Exposé de Mr. Stricklesse à Seville

Nul ne contestera que les bases du droit, que sont les lois, les décrets, les codes, la doctrine, la jurisprudence et autres règles, constituent les valeurs objectives qui règlent notre vie en société. Nul ne contestera davantage que la beauté constitue l’une des valeurs indispensables au bonheur des individus qu’elle touche tous, à des degrés variables, en raison de son caractère subjectif.

Se pourrait-il alors que ces deux valeurs, l’une objective, l’autre subjective, ne se rencontrent jamais ?   Dans l’absolu, tel paraît être l’évidence. Chacun sait que la beauté est relative puisqu’elle évolue dans le temps, dès lors qu’elle subit notamment l’influence des modes et des goûts, varie selon les cultures, les milieux sociologiques.  Il arrive même que ce qui a été adoré par une époque soit abhorré par la suivante.

Une telle évolution est parfois très rapide ; il suffit d’observer ce qui se passe dans le domaine de la mode vestimentaire. Cette tendance évolutive du « goût moderne » paraît d’ailleurs s’accélérer toujours plus.

Heureusement, en architecture, il n’est pas fait table rase du passé. De nos jours, les constructions d’époques et de styles différents sont édifiées côte à côte et non pas superposées ; il n’est pas rare qu’une construction des siècles passés jouxte un bâtiment futuriste. Seuls, les esprits chagrins en sont heurtés sans que toutefois cela ne perturbe ni les occupants, ni les propriétaires.

### Série d'exercices
a - D'après l'extrait, dans quel domaine voit-on parfois le goût changer très vite ?
b - Réécris le passage de l'extrait qui va de « Une telle évolution » jusqu'à « ni les propriétaires. » inclus, en mettant « urbanisme » à la place de « architecture ».

### Données fournies
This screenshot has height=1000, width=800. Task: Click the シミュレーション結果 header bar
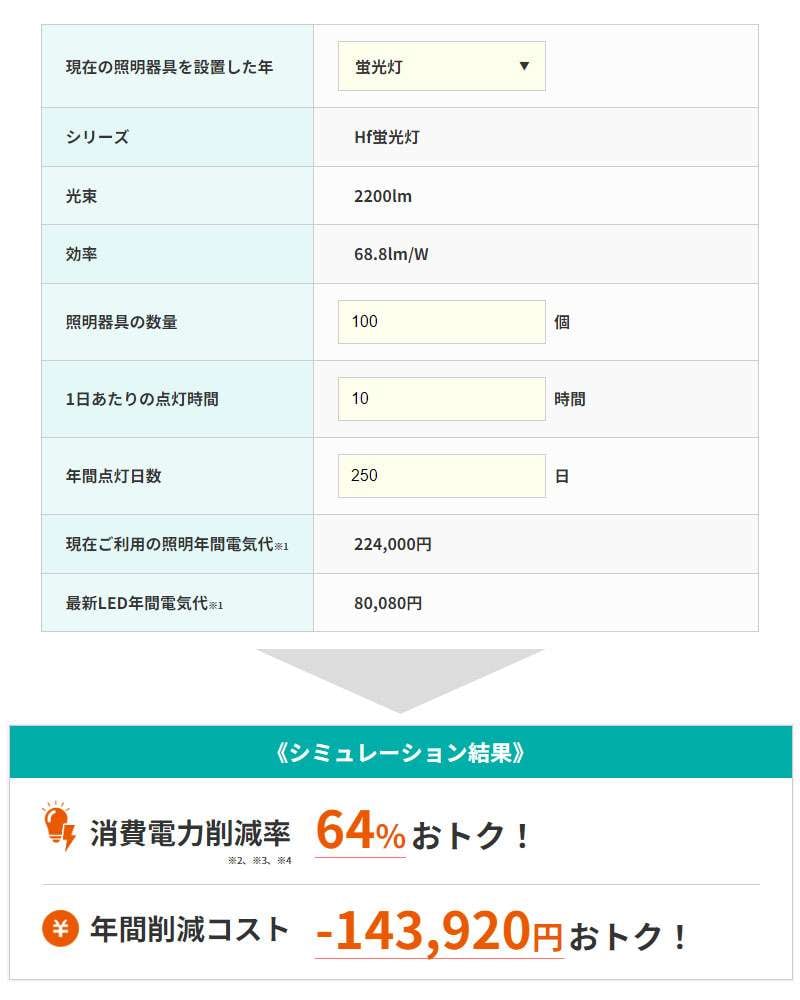click(x=401, y=752)
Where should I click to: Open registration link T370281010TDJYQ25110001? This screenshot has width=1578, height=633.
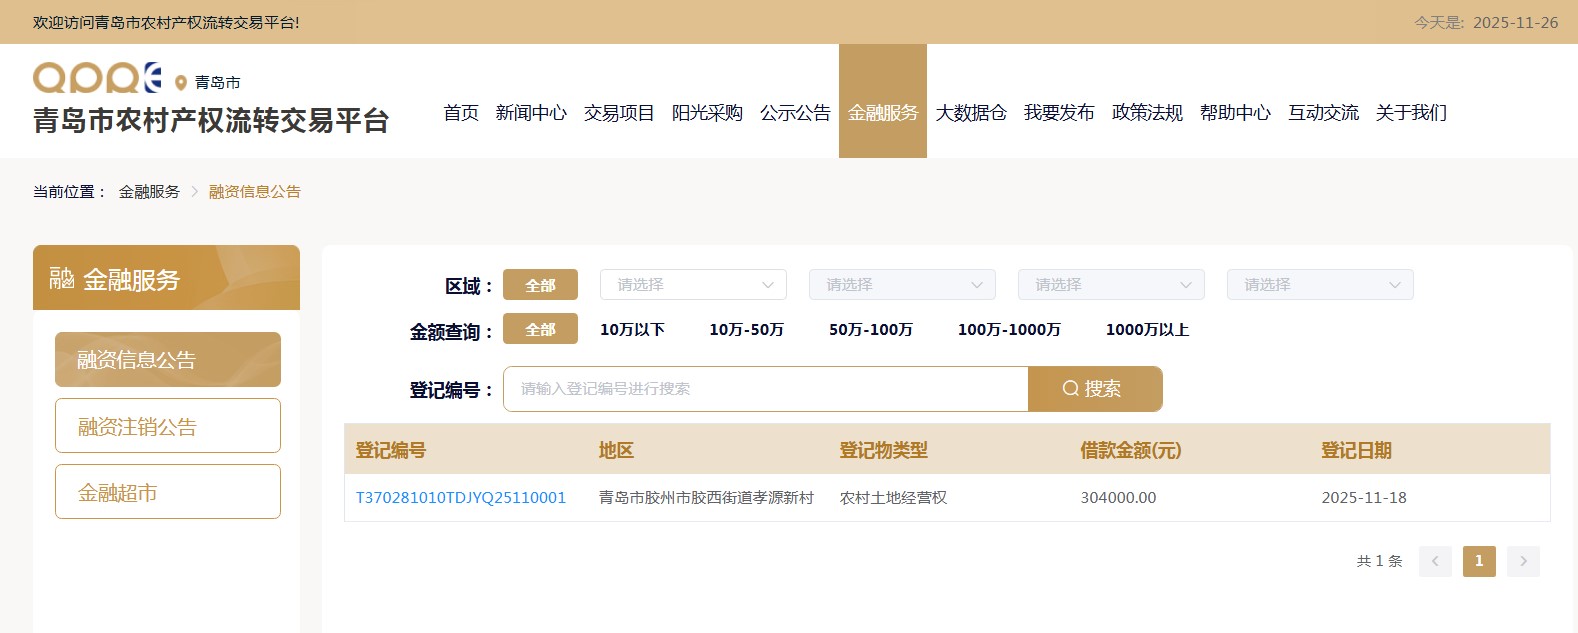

### Résultats par exercice
a - Dans le domaine de la mode vestimentaire.

b -
Une telle évolution est parfois très rapide ; il suffit d’observer ce qui se passe dans le domaine de la mode vestimentaire. Cette tendance évolutive du « goût moderne » paraît d’ailleurs s’accélérer toujours plus.

Heureusement, en urbanisme, il n’est pas fait table rase du passé. De nos jours, les constructions d’époques et de styles différents sont édifiées côte à côte et non pas superposées ; il n’est pas rare qu’une construction des siècles passés jouxte un bâtiment futuriste. Seuls, les esprits chagrins en sont heurtés sans que toutefois cela ne perturbe ni les occupants, ni les propriétaires.